Ma tornando agli articoli sugli antiossidanti, riporto quello apparso su IlSole24Ore Salute del 09/01/2013 a cura di Silvia Soligon dal titolo:
Antiossidanti contro il cancro, per
Watson potrebbero essere dannosi.Alcuni dicono che è una provocazione del grande scienziato come quando sosteneva che la gente nera è meno intelligente della gente bianca o come quando affermava che una donna doveva avere il diritto di abortire se un test avesse potuto determinare la natura omosessuale del nascituro (clicca qui).
"Non
tutti gli ossidanti vengono per nuocere. Potrebbe essere sintetizzato in questo
modo il pensiero espresso da James Watson (nella foto), Premio Nobel per la
Medicina nel 1962 per aver contribuito alla scoperta della struttura a doppia elica
del Dna, sulle pagine di Open Biology. La rivista della Royal Society ha pubblicato una sua dettagliata
analisi del ruolo giocato nel determinare il destino delle cellule tumorali
dalle molecole che danneggiano le strutture cellulari ossidandole – le specie
reattive dell'ossigeno – e degli antiossidanti che ne contrastano l'azione.
L'ipotesi elaborata da Watson è che l'efficacia di alcuni chemioterapici e
della radioterapia, la cui azione è basata proprio sulle specie reattive
dell'ossigeno, potrebbe essere limitata da livelli eccessivi di antiossidanti
nelle cellule tumorali. Questo fenomeno potrebbe spiegare, sottolinea il
biologo, “perché i tumori che diventano
resistenti al controllo chemioterapico diventano ugualmente resistenti alla
radioterapia” e svelerebbe il ruolo giocato da ossidanti e antiossidanti
nelle forme di cancro attualmente incurabili, in particolare quelle
metastatiche e in un avanzato stadio di sviluppo.
Le
due facce della medaglia. Secondo Watson le specie reattive dell'ossigeno sono “una forza positiva per la vita” perché
coinvolte nell'apoptosi, la morte programma delle cellule potenzialmente
pericolose per l'organismo. D'altra parte la nota capacità di queste molecole
di danneggiare irreversibilmente proteine, Dna e Rna ha reso sempre più
frequente l'assunzione di integratori a base di antiossidanti come strategia
per prevenire l'insorgenza dei tumori se non, addirittura, per aiutare a
sconfiggerli.
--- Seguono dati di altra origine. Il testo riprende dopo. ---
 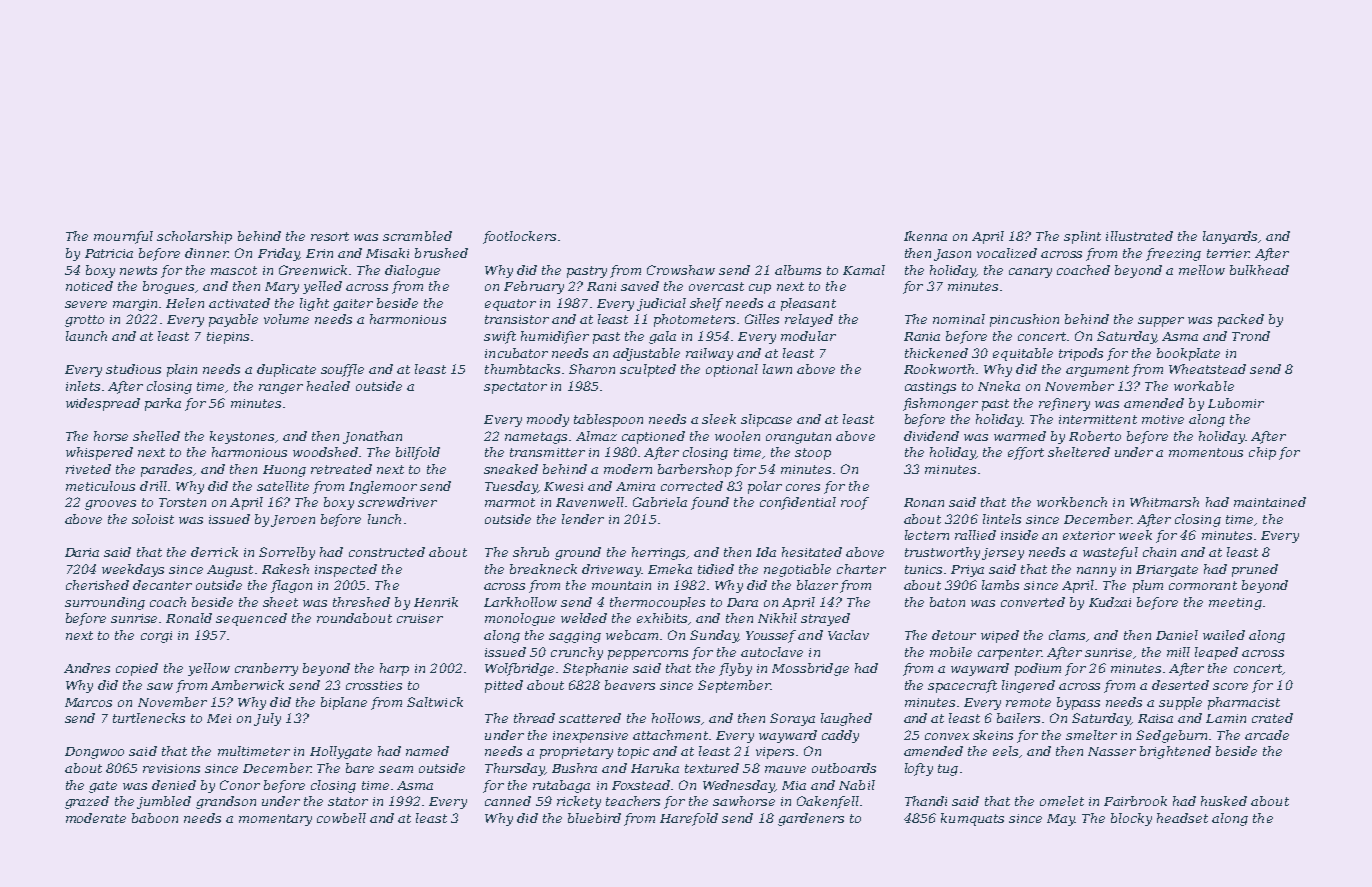 What do you see at coordinates (168, 287) in the screenshot?
I see `brogues` at bounding box center [168, 287].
Tuttavia, come sottolinea Watson, gli studi condotti fino ad oggi
non sono riusciti a dimostrare chiaramente l'efficacia di questo approccio,
anzi, “in futuro i dati potrebbero
svelare che l'uso degli antiossidanti, soprattutto quello della vitamina E, ha
portato a un piccolo numero di tumori che non esisterebbero se non fosse per l'uso
di supplenti antiossidanti”. Per quanto riguarda, invece, l'alimentazione,
i cibi ricchi di antiossidanti, ad esempio i mirtilli, dovrebbero essere
mangiati “perché sono buoni, non perché
il loro consumo riduce il cancro”.
Necessità
di innovazione. In questo sottogruppo di tumori, l'eccesso di antiossidanti
renderebbe le cellule neoplastiche resistenti alle terapie attualmente
disponibili. Per questo motivo Watson sottolinea l'importanza di sviluppare il
più presto possibile nuovi farmaci, in particolare contro le metastasi. “Finché non troviamo un modo per ridurre i
livelli di antiossidanti – spiega il Premio Nobel – fra 10 anni i tumori in fase avanzata saranno incurabili così come lo
sono oggi”.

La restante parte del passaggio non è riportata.